_WHAT IS EXPECTED:_
Skip the pictures and write out, word for word, the lines below from the one with "You are a computer-use" through the one with "Task: Click the Test archive toolbar icon", inclusive.
┌──
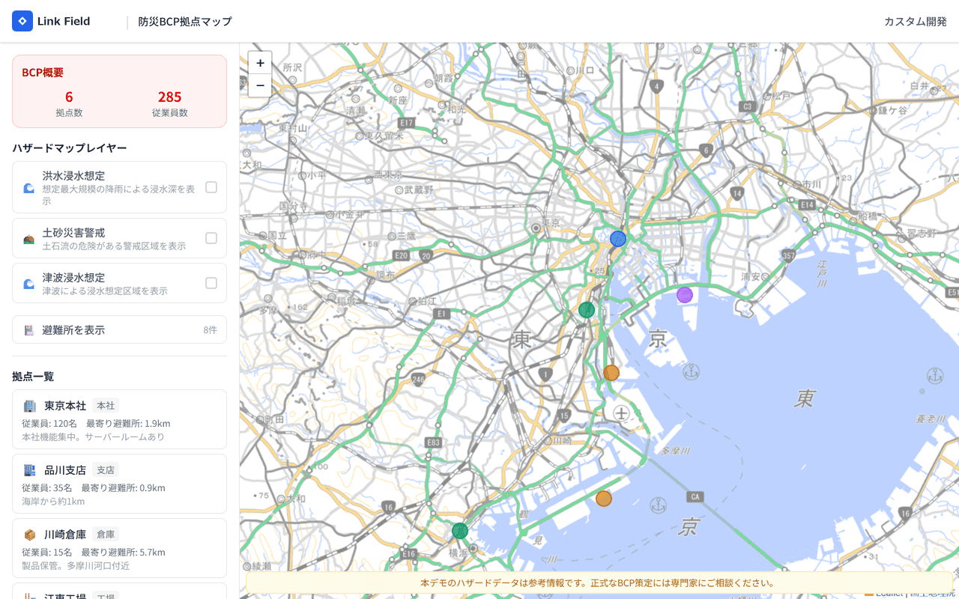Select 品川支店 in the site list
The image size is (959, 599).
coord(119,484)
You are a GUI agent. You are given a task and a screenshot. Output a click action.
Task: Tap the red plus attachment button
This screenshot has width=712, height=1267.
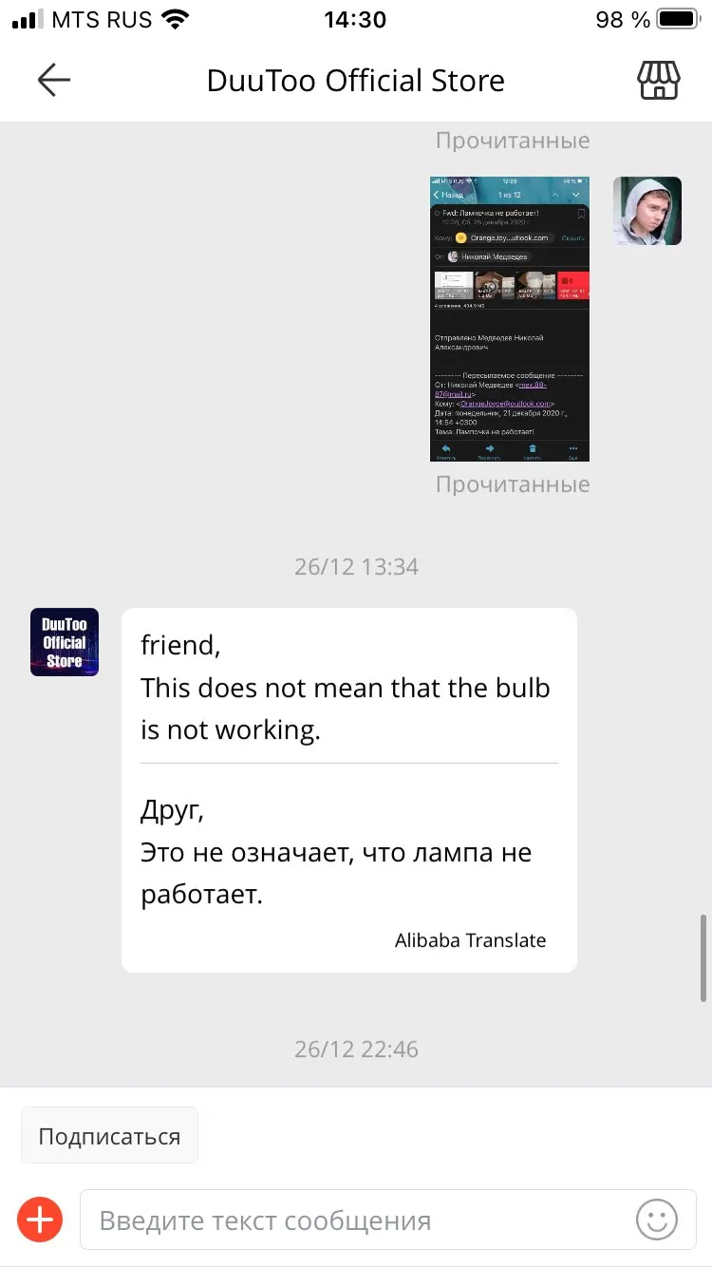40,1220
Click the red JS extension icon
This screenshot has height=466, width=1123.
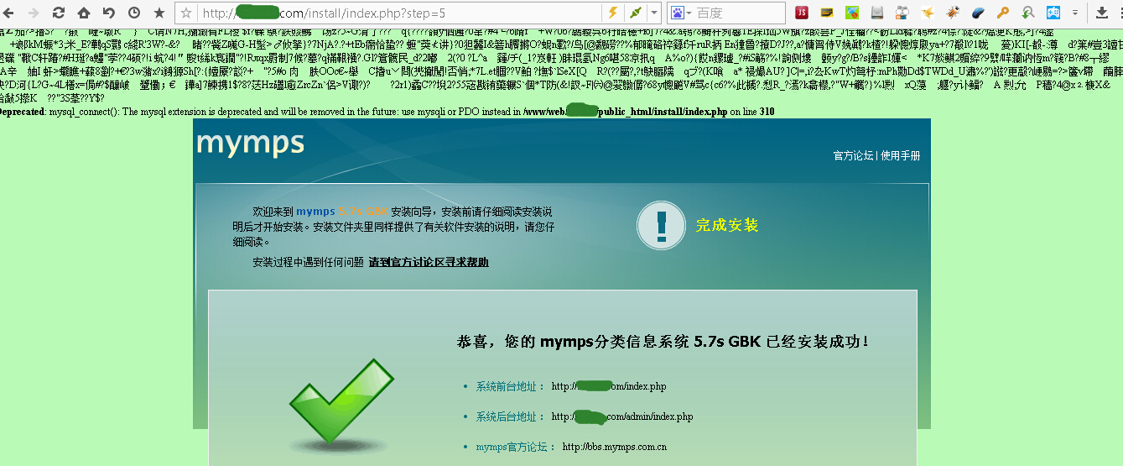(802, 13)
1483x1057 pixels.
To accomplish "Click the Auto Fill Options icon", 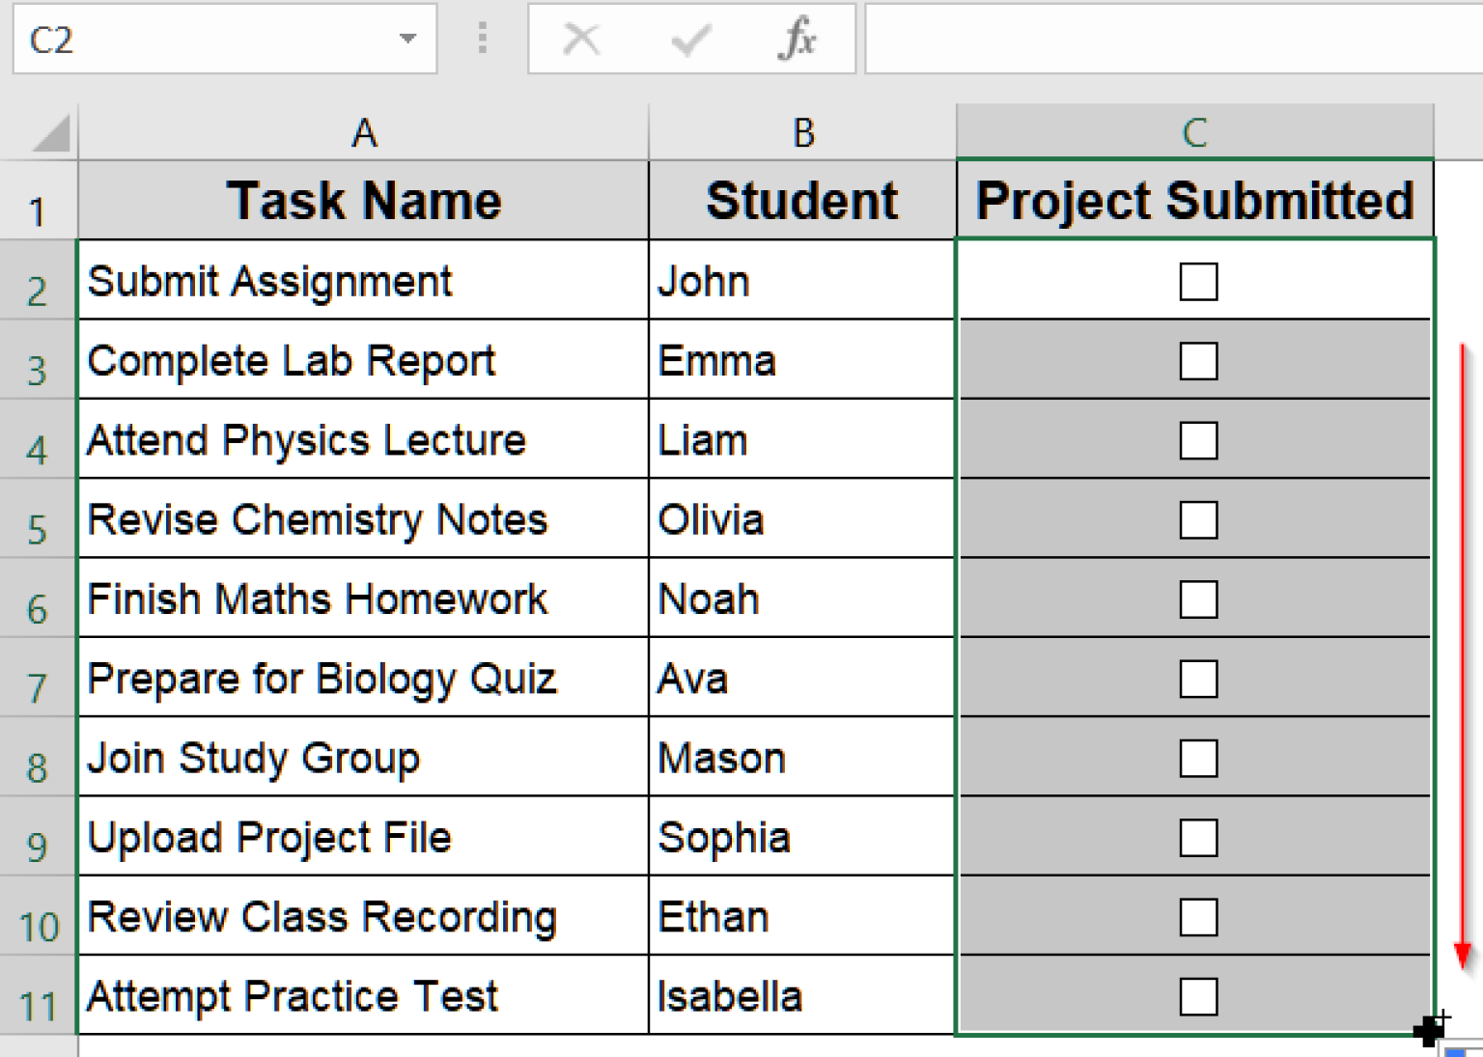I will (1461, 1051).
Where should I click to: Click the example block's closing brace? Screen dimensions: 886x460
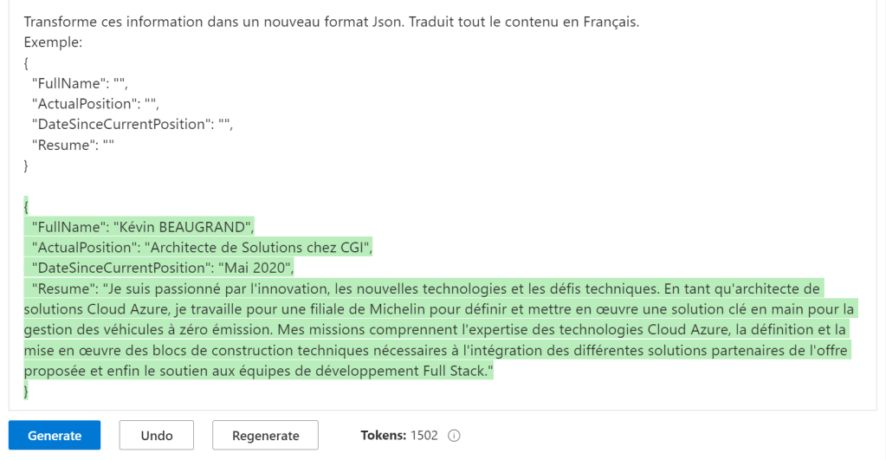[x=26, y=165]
└──
┌──
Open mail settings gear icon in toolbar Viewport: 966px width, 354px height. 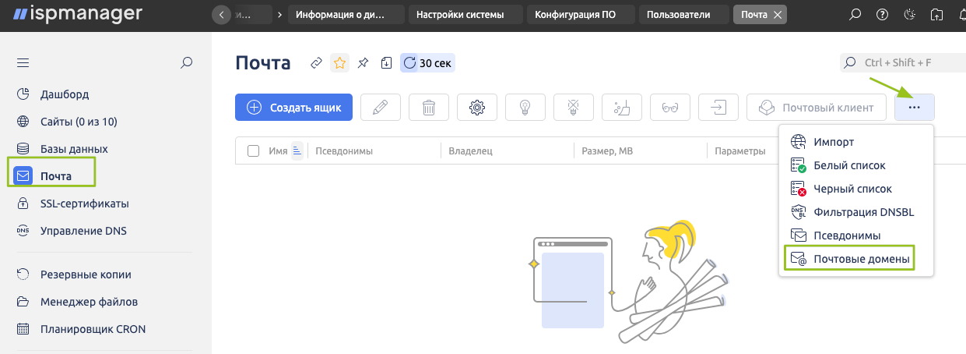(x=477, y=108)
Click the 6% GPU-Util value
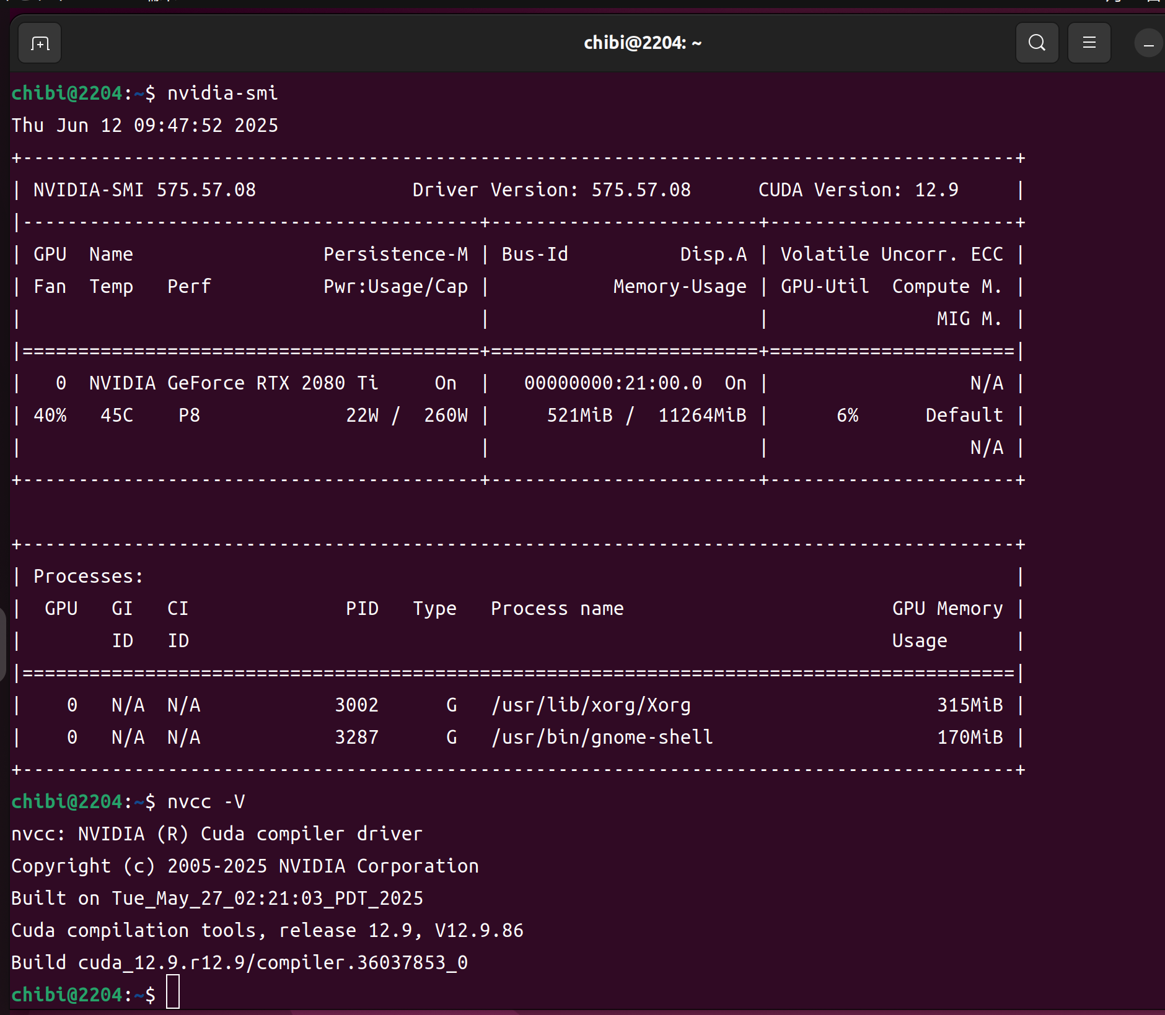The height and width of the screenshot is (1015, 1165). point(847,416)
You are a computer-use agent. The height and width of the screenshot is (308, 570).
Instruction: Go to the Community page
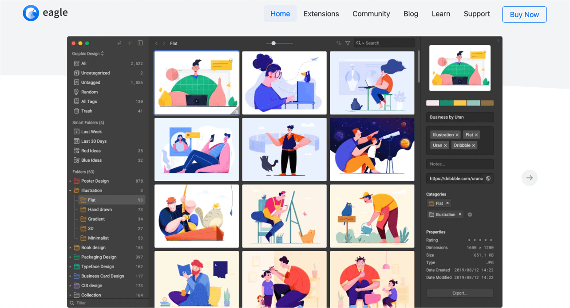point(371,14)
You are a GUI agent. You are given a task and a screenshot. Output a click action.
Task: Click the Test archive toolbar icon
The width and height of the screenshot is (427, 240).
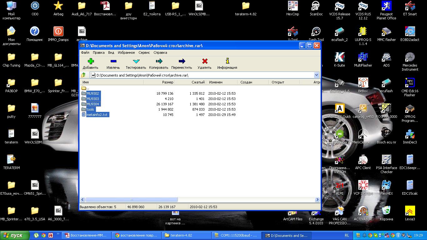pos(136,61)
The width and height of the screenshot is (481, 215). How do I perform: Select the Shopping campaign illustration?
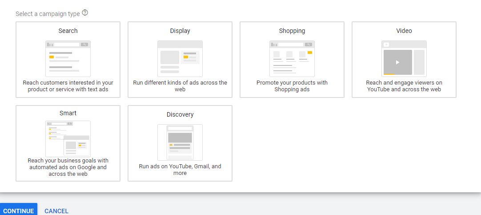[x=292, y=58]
└──
┌──
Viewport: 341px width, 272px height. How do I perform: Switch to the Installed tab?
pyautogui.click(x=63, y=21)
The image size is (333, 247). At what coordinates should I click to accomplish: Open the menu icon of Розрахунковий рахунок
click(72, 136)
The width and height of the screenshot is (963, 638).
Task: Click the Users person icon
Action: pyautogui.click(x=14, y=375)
└──
_RESPONSE:_
You are a computer-use agent. The height and width of the screenshot is (308, 570).
Instruction: Go to the Community page
point(371,14)
You are a GUI agent. You are given a task and a screenshot. Output a click action.
Task: Click the Test archive toolbar icon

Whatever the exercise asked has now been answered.